*** Opening Record set ***
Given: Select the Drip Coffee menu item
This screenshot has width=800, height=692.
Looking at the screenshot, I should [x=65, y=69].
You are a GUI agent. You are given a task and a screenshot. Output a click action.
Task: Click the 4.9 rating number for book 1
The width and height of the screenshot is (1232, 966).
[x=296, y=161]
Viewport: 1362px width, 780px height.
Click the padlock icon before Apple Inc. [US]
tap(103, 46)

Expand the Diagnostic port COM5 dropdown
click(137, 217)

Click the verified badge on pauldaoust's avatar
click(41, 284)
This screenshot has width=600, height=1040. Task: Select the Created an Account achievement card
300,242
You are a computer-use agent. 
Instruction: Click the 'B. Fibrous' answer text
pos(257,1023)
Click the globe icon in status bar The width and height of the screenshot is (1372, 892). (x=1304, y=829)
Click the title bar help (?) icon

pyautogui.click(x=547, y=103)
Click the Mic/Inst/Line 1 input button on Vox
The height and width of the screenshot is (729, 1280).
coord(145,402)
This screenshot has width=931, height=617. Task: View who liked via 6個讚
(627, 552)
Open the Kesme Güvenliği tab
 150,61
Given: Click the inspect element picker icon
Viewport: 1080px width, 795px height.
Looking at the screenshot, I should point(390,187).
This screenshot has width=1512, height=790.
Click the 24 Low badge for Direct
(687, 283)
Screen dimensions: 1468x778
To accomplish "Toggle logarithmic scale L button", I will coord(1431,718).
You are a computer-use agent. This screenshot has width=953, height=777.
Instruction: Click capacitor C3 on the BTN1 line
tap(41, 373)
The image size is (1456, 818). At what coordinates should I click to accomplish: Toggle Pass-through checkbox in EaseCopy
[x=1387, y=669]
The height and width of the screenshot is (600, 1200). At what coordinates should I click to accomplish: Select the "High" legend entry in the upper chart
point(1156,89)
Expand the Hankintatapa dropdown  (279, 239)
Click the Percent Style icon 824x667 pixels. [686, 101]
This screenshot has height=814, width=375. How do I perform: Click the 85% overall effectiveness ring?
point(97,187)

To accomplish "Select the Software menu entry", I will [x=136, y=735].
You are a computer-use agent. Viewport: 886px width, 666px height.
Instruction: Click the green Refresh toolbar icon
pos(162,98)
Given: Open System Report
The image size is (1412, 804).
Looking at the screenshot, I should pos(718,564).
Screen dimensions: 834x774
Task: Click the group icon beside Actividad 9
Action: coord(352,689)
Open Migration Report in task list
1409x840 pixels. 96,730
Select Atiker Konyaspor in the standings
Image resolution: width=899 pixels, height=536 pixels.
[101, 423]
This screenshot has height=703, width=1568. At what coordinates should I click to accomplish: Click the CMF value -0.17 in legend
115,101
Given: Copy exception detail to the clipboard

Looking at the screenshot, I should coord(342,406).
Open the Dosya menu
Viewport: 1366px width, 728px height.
*** Closing Record set ***
Task statement:
In full and word for word, output the entries.

Response to the exercise:
Given: Select the Drip Coffee menu item
This screenshot has width=800, height=692.
Looking at the screenshot, I should [x=65, y=69].
You are a GUI agent. You are given a task and a screenshot. Output a click action.
Task: Click the 4.9 rating number for book 1
The width and height of the screenshot is (1232, 966).
[x=296, y=161]
Viewport: 1362px width, 780px height.
Click the padlock icon before Apple Inc. [US]
tap(103, 46)

Expand the Diagnostic port COM5 dropdown
click(137, 217)

Click the verified badge on pauldaoust's avatar
click(41, 284)
This screenshot has width=600, height=1040. Task: Select the Created an Account achievement card
300,242
You are a computer-use agent. 
Instruction: Click the 'B. Fibrous' answer text
pos(257,1023)
Click the globe icon in status bar The width and height of the screenshot is (1372, 892). (x=1304, y=829)
Click the title bar help (?) icon

pyautogui.click(x=547, y=103)
Click the Mic/Inst/Line 1 input button on Vox
The height and width of the screenshot is (729, 1280).
coord(145,402)
This screenshot has width=931, height=617. Task: View who liked via 6個讚
(627, 552)
Open the Kesme Güvenliği tab
 150,61
Given: Click the inspect element picker icon
Viewport: 1080px width, 795px height.
Looking at the screenshot, I should point(390,187).
This screenshot has width=1512, height=790.
Click the 24 Low badge for Direct
(687, 283)
Screen dimensions: 1468x778
To accomplish "Toggle logarithmic scale L button", I will coord(1431,718).
You are a computer-use agent. This screenshot has width=953, height=777.
Instruction: Click capacitor C3 on the BTN1 line
tap(41, 373)
The image size is (1456, 818). At what coordinates should I click to accomplish: Toggle Pass-through checkbox in EaseCopy
[x=1387, y=669]
The height and width of the screenshot is (600, 1200). At what coordinates should I click to accomplish: Select the "High" legend entry in the upper chart
point(1156,89)
Expand the Hankintatapa dropdown  (279, 239)
Click the Percent Style icon 824x667 pixels. [686, 101]
This screenshot has height=814, width=375. How do I perform: Click the 85% overall effectiveness ring?
point(97,187)

To accomplish "Select the Software menu entry", I will [x=136, y=735].
You are a computer-use agent. Viewport: 886px width, 666px height.
Instruction: Click the green Refresh toolbar icon
pos(162,98)
Given: Open System Report
The image size is (1412, 804).
Looking at the screenshot, I should pos(718,564).
Screen dimensions: 834x774
Task: Click the group icon beside Actividad 9
Action: coord(352,689)
Open Migration Report in task list
1409x840 pixels. 96,730
Select Atiker Konyaspor in the standings
Image resolution: width=899 pixels, height=536 pixels.
[101, 423]
This screenshot has height=703, width=1568. At what coordinates should I click to accomplish: Click the CMF value -0.17 in legend
115,101
Given: Copy exception detail to the clipboard

Looking at the screenshot, I should coord(342,406).
Open the Dosya menu
Viewport: 1366px width, 728px height.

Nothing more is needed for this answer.